▸ WORK INSTRUCTIONS
Filter the material, keeping only lines with the word "will".
+ + + + + + +
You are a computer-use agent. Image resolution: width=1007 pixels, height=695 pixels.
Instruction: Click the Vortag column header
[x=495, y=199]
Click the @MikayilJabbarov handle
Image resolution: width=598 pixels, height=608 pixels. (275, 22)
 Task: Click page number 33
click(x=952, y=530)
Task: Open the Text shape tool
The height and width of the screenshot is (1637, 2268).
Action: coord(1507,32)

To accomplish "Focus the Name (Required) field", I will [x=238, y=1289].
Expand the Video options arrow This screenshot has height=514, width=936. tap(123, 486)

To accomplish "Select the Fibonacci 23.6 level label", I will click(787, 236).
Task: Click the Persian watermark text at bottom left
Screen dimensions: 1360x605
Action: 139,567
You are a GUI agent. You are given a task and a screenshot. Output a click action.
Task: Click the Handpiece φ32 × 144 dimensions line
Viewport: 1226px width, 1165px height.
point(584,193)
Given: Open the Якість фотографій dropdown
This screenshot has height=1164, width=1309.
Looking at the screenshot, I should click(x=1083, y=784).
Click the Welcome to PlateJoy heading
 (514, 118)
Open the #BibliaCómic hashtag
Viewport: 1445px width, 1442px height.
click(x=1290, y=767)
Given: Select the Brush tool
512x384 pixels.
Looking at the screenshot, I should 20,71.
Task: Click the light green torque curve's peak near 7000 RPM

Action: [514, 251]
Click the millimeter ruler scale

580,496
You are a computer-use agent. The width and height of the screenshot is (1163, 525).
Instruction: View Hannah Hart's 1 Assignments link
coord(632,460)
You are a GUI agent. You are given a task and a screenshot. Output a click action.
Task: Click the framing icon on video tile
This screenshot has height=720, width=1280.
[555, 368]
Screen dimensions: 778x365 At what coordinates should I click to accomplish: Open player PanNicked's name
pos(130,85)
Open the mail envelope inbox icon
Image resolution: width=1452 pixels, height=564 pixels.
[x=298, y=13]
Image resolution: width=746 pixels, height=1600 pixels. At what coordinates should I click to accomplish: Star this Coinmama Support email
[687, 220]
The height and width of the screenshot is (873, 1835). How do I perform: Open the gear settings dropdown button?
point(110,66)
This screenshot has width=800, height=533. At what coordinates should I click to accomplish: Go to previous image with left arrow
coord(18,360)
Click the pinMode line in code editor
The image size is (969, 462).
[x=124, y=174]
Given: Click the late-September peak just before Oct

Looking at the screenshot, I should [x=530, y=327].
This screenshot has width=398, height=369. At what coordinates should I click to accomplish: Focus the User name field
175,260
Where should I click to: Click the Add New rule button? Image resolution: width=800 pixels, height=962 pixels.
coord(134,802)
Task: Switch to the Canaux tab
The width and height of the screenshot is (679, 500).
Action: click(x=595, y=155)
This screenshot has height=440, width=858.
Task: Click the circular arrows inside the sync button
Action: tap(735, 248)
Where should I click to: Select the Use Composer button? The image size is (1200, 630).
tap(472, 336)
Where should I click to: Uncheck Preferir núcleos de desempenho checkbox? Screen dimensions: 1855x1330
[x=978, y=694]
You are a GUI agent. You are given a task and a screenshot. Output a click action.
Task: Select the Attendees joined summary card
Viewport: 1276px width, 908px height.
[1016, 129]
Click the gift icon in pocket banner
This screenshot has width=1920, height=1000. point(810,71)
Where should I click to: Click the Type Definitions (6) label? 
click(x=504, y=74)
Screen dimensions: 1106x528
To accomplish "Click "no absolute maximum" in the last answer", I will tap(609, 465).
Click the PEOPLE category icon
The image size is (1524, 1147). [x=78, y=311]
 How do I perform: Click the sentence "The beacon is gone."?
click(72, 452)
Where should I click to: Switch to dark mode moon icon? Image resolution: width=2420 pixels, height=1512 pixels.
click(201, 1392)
+ + + + + + +
▸ ANSWER SPACE
To accomplish "Focus the Name (Required) field", I will [x=238, y=1289].
To accomplish "Select the Fibonacci 23.6 level label", I will click(787, 236).
To accomplish "Click "no absolute maximum" in the last answer", I will tap(609, 465).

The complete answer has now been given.